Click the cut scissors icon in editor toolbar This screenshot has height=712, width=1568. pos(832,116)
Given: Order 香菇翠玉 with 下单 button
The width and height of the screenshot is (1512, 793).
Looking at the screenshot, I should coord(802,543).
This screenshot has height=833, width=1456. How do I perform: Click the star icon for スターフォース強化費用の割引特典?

+++++

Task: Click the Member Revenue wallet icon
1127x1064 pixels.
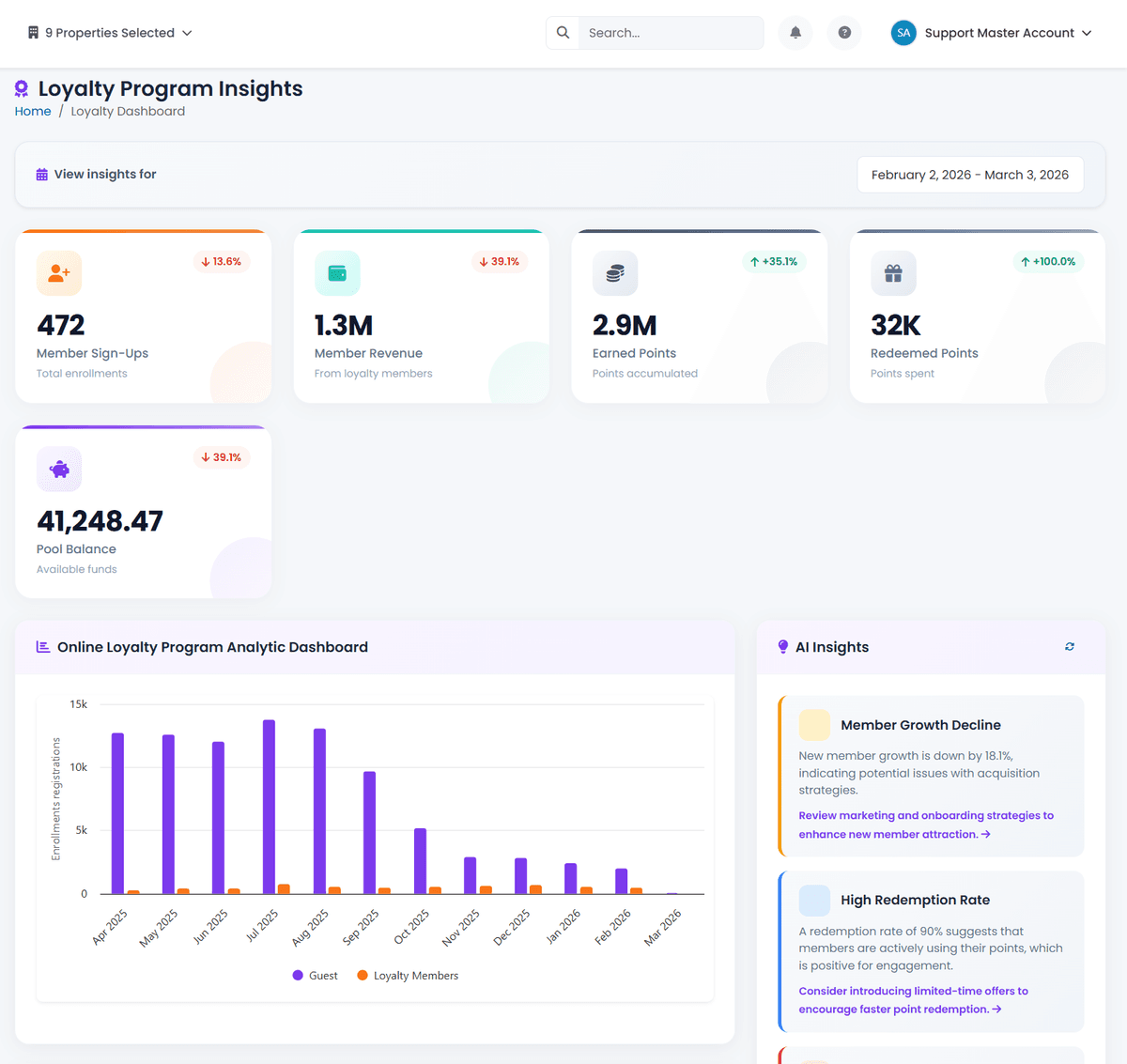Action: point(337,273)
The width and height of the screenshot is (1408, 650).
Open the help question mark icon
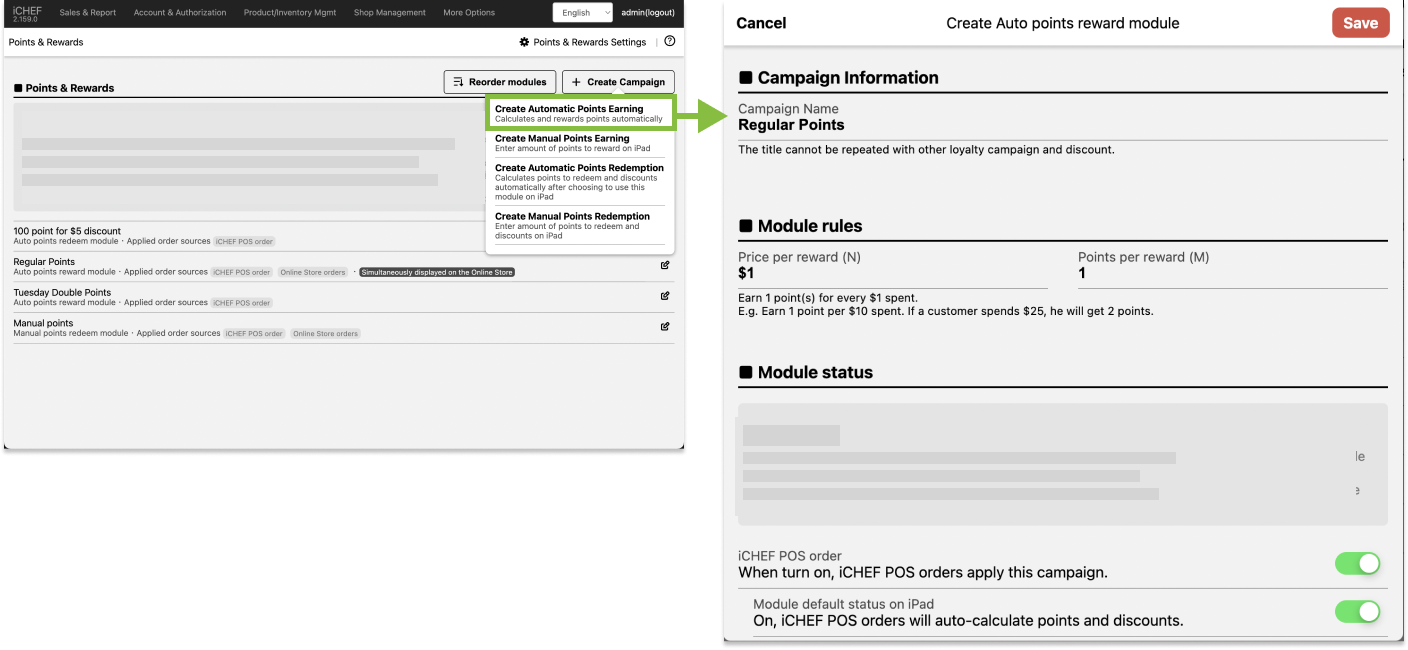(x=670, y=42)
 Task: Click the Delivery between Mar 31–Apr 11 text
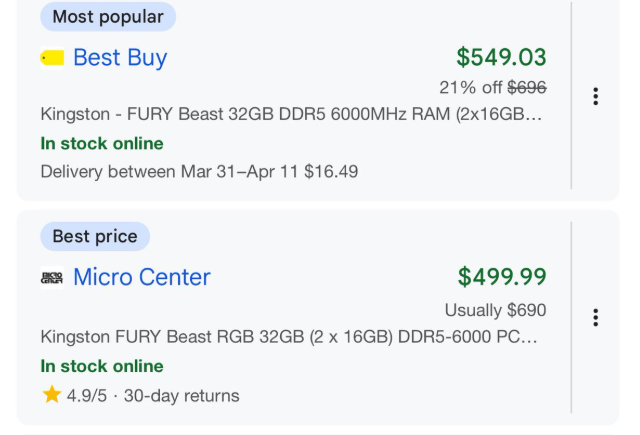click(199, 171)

+++++

Exercise objective> When you reach the line with "The width and height of the screenshot is (1512, 793)." in the records above, start writing out lines exactly, and stop once the line with "This screenshot has height=833, width=1456." has been written; include nothing else.

Reply>
The width and height of the screenshot is (1512, 793).
Looking at the screenshot, I should coord(802,543).
This screenshot has height=833, width=1456. How do I perform: Click the star icon for スターフォース強化費用の割引特典?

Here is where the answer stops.